Top of Information shown

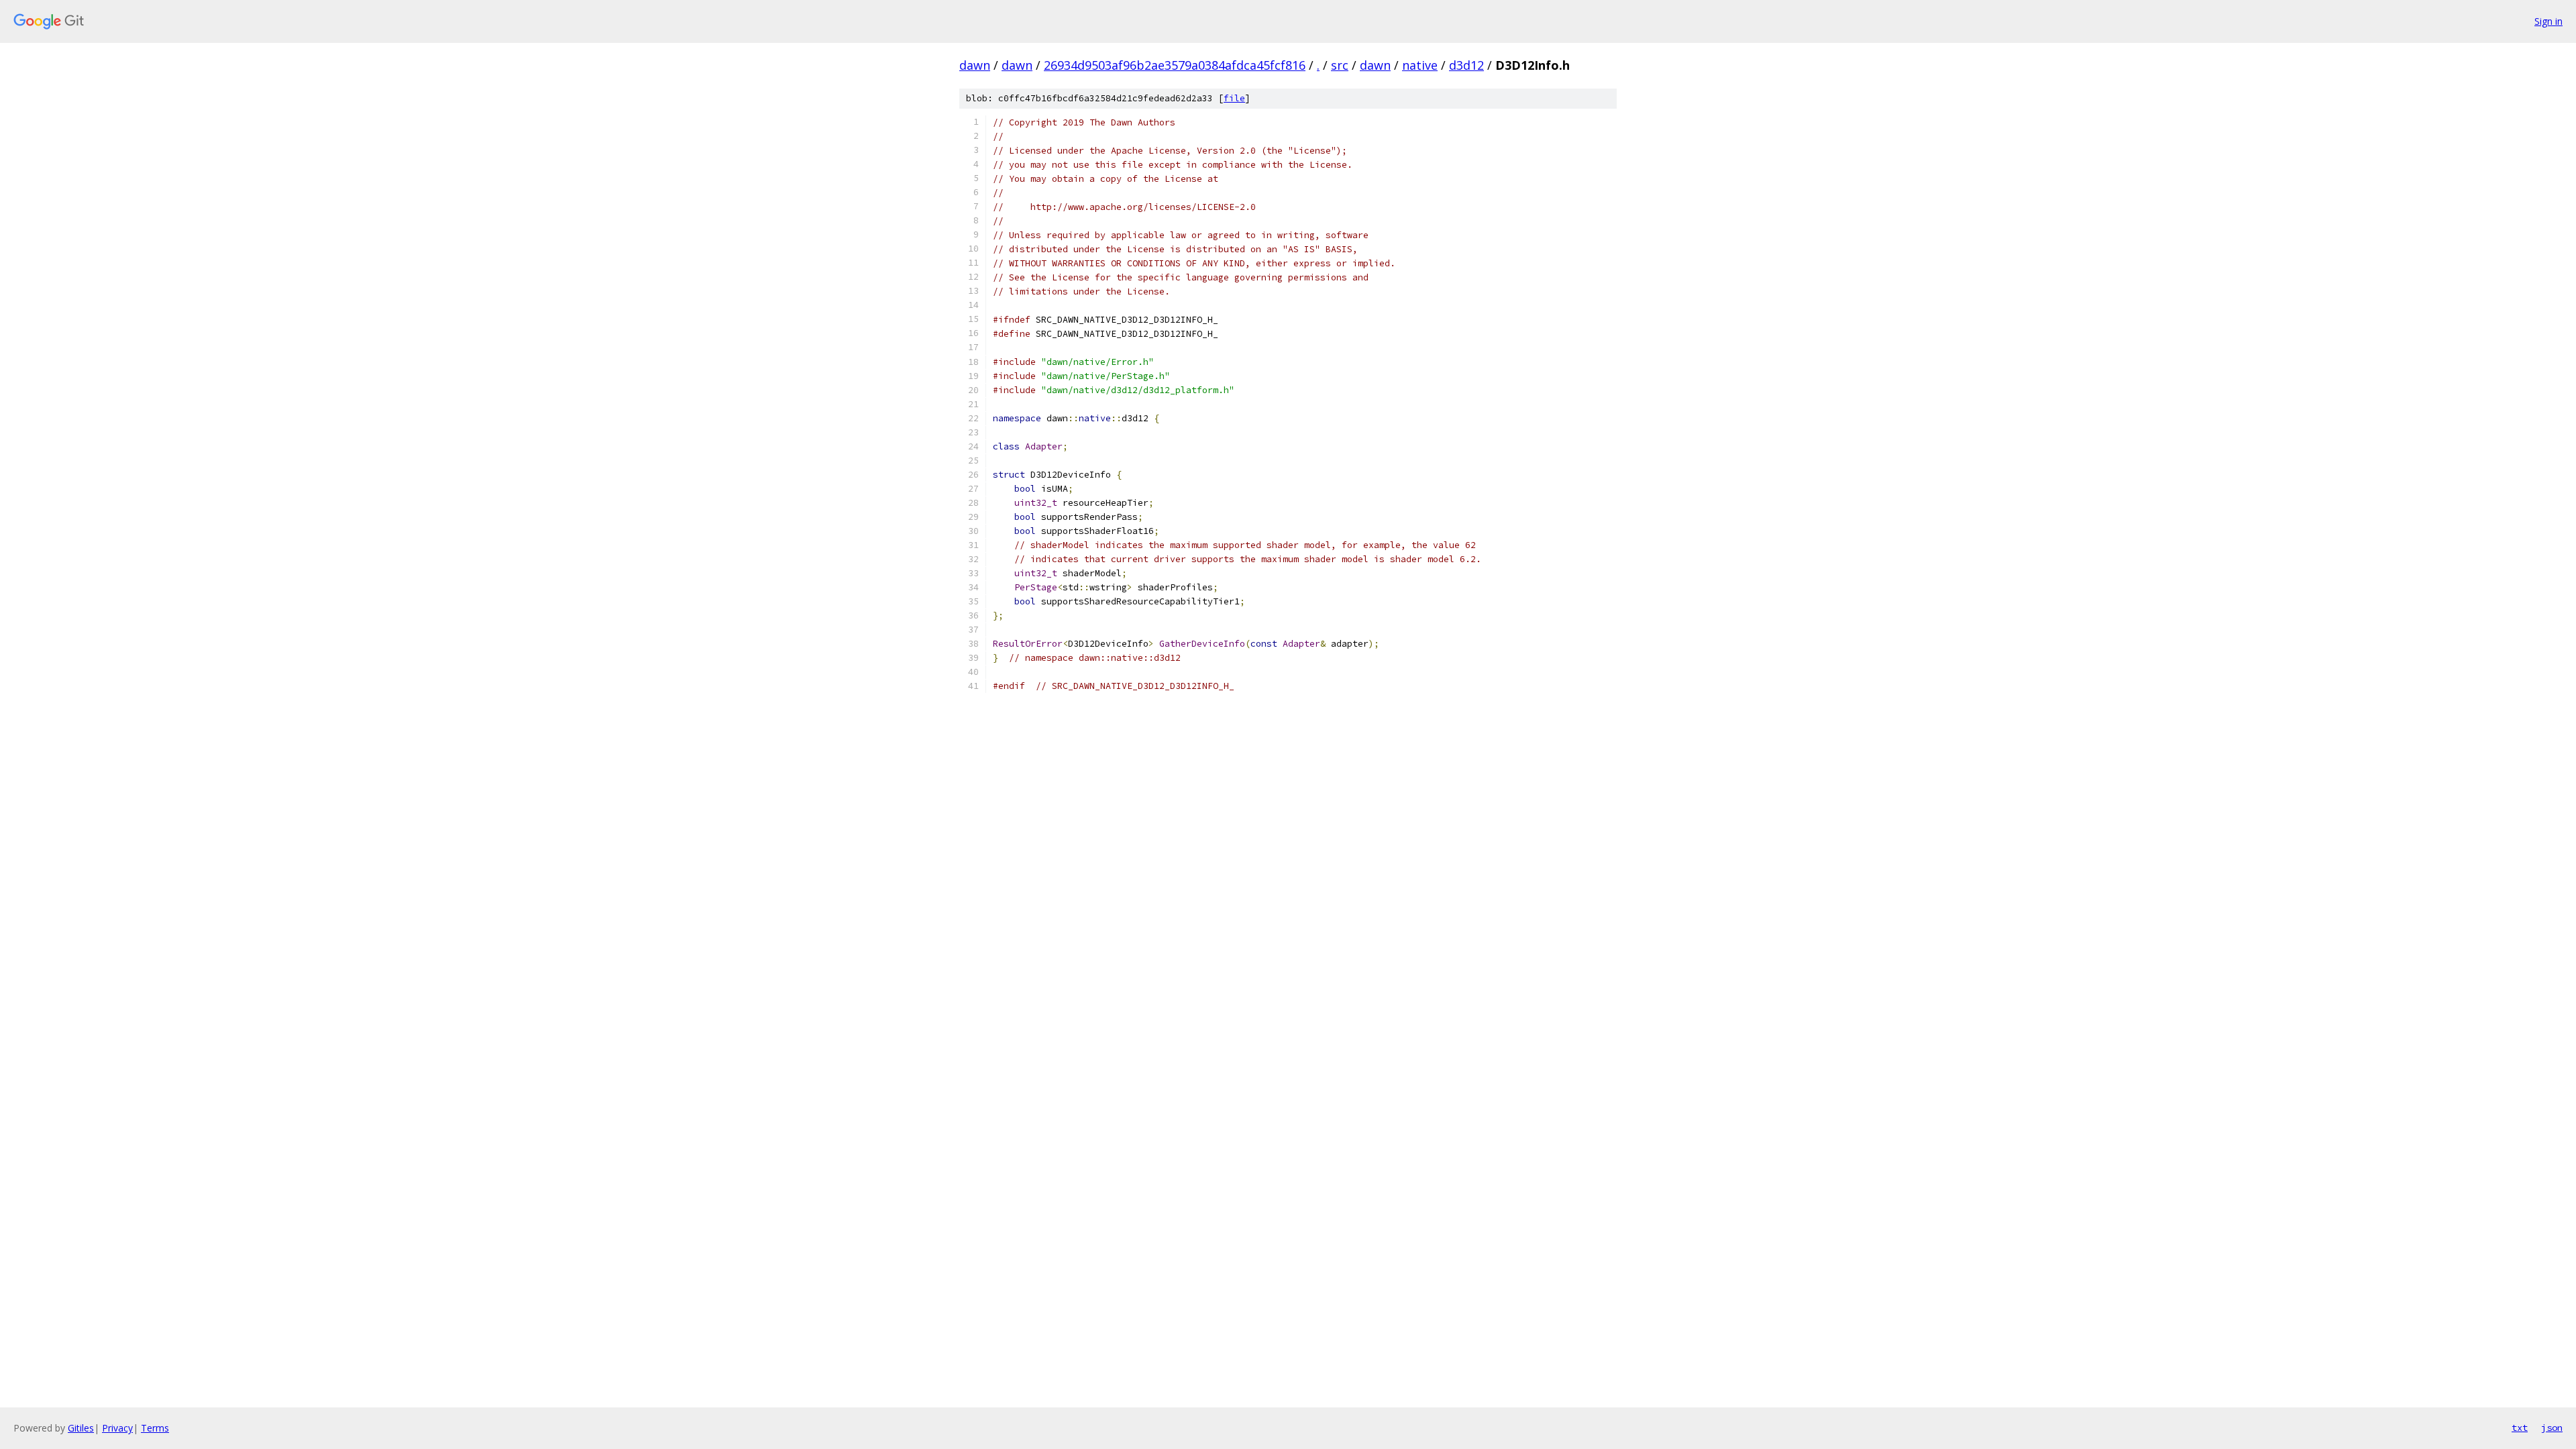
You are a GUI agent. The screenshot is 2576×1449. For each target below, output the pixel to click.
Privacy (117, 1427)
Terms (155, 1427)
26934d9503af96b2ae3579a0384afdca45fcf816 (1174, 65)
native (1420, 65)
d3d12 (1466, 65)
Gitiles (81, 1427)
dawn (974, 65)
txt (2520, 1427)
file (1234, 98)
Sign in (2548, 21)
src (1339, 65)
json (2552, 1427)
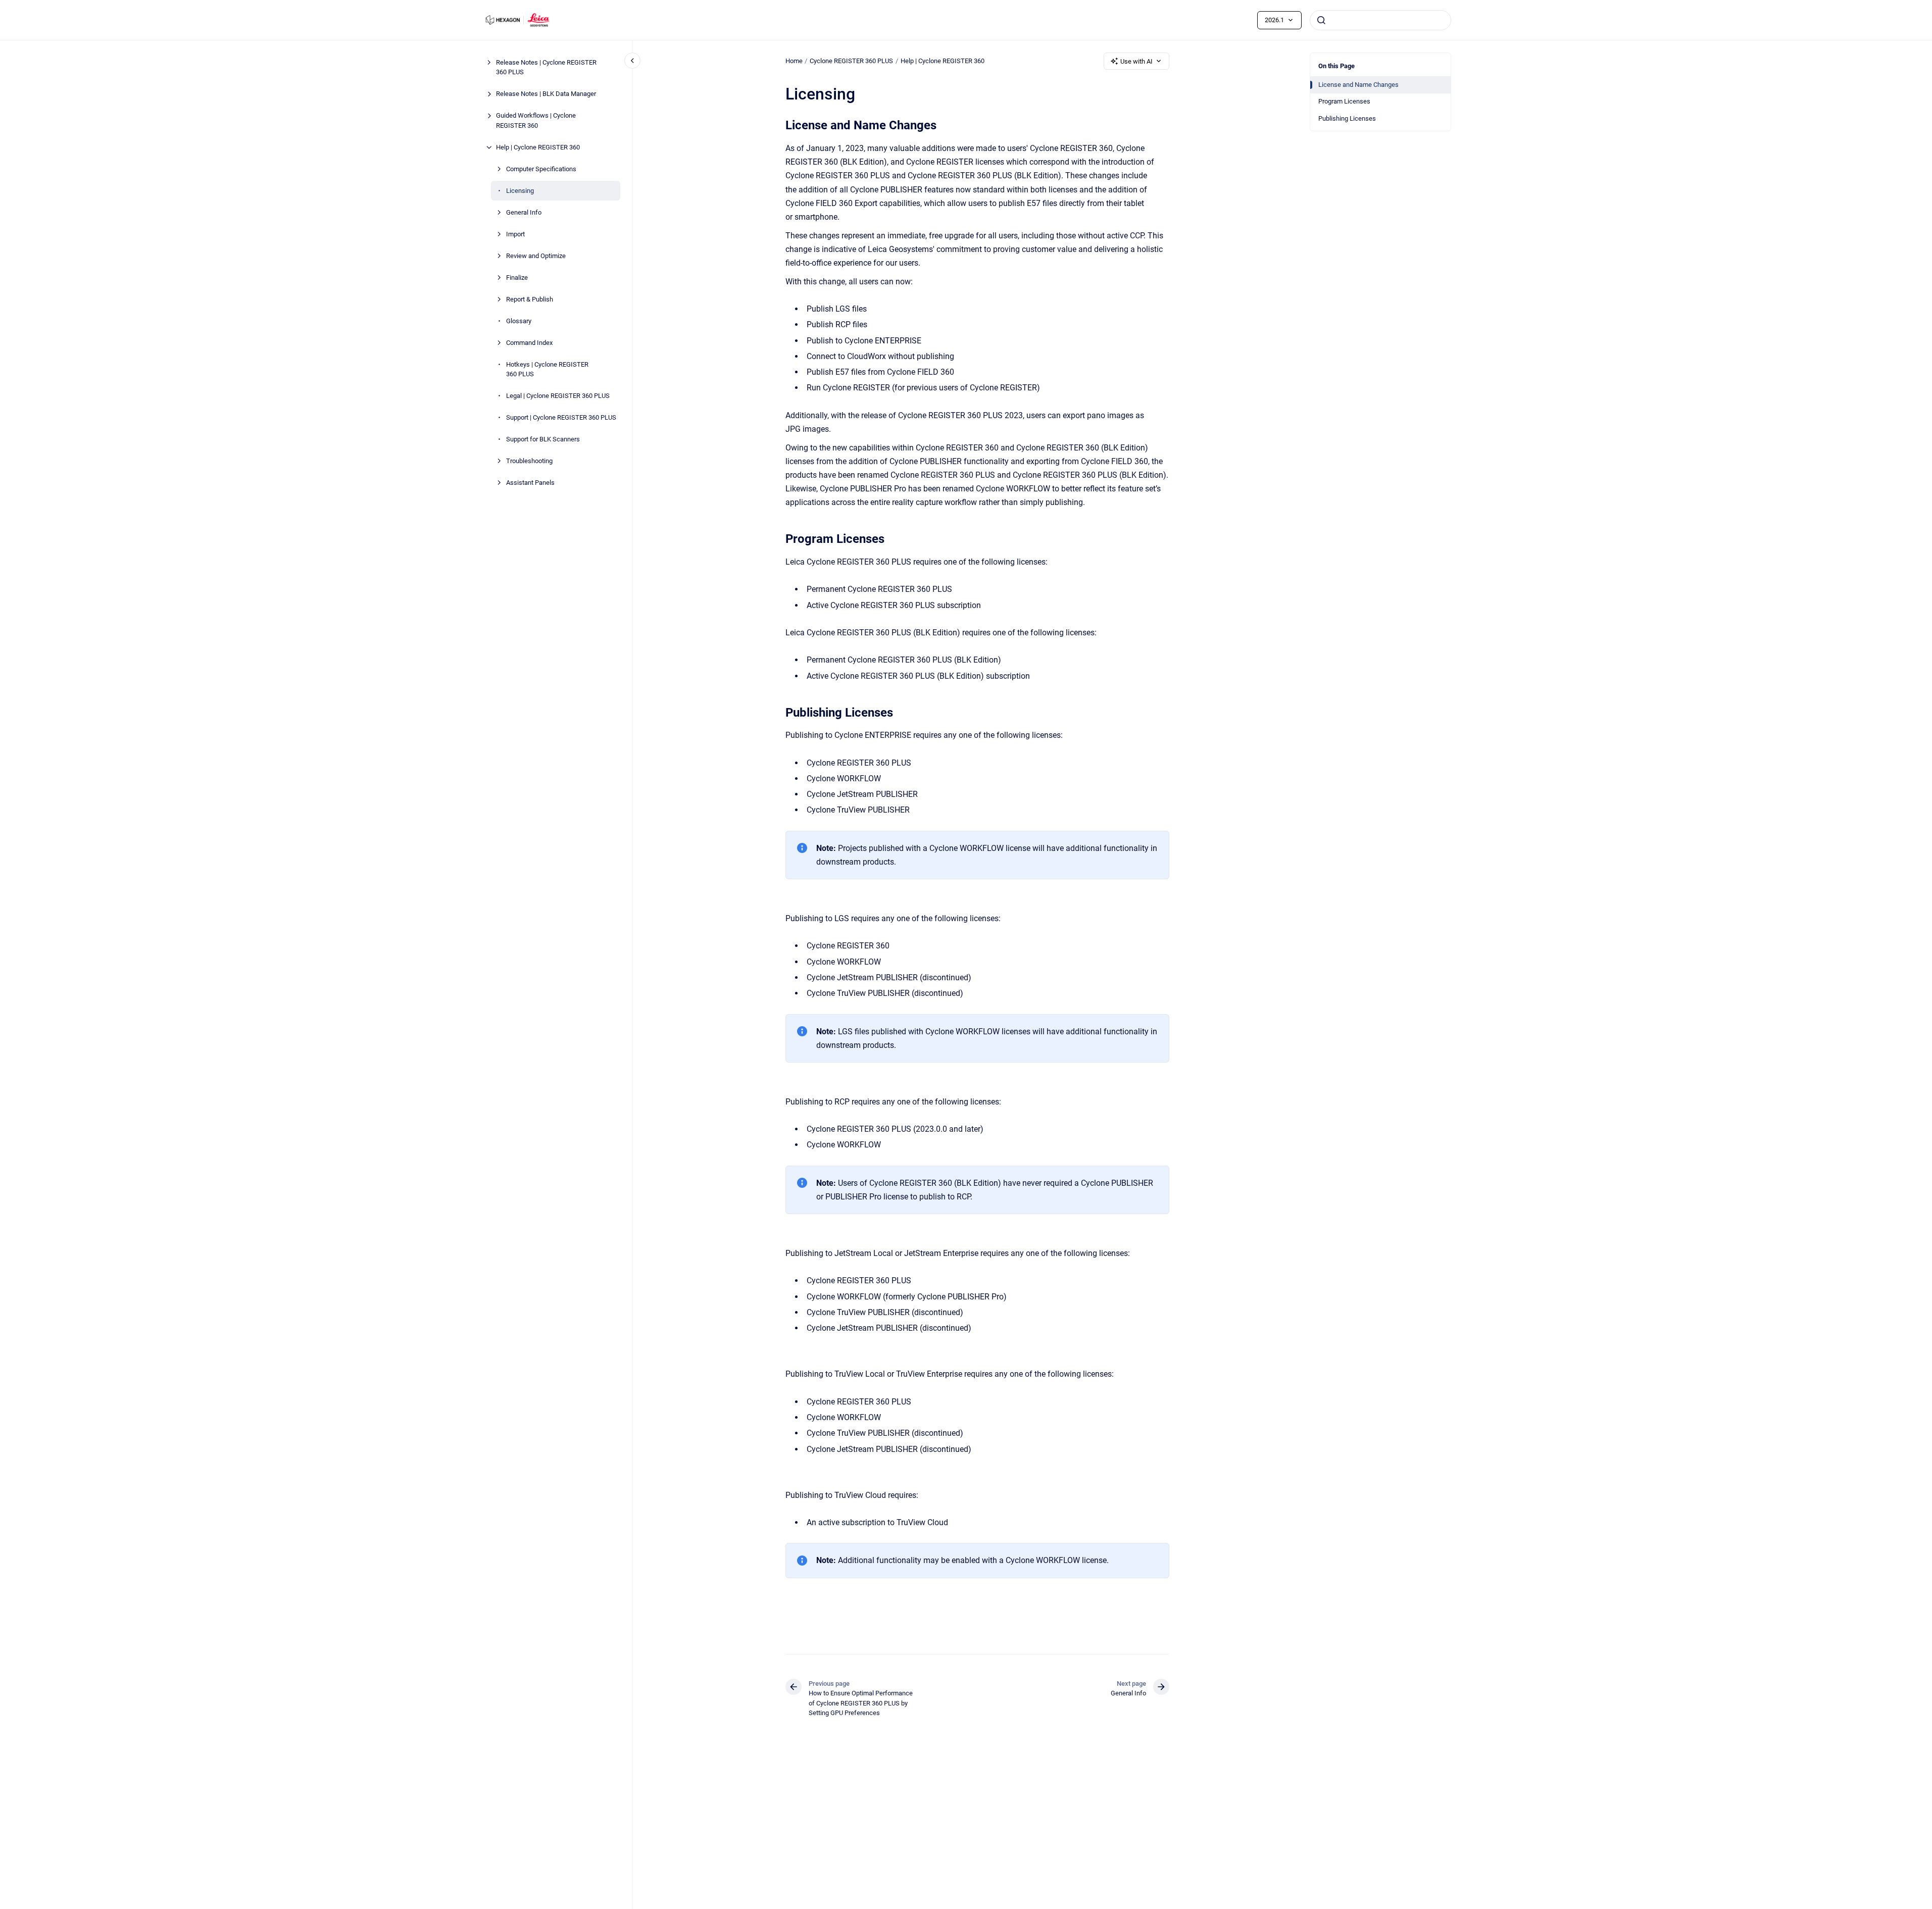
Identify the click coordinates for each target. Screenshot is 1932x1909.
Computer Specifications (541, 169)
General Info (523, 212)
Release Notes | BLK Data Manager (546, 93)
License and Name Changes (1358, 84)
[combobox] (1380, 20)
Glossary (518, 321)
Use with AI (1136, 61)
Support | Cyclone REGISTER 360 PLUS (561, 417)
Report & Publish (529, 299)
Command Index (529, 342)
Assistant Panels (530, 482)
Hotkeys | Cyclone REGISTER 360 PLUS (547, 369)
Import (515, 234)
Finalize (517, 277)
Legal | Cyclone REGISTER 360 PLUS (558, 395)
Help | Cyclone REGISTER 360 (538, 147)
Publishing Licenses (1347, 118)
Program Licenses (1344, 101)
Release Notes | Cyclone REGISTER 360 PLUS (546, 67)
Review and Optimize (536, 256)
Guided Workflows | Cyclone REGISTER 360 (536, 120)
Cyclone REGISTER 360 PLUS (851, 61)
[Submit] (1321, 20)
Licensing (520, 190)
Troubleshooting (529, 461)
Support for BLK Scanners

Bottom of Information shown

Exercise description ▸ Print exactly the line containing "Licensing (520, 190)" and every line after it through the end of the records above, and nothing else.

Output ▸
Licensing (520, 190)
Troubleshooting (529, 461)
Support for BLK Scanners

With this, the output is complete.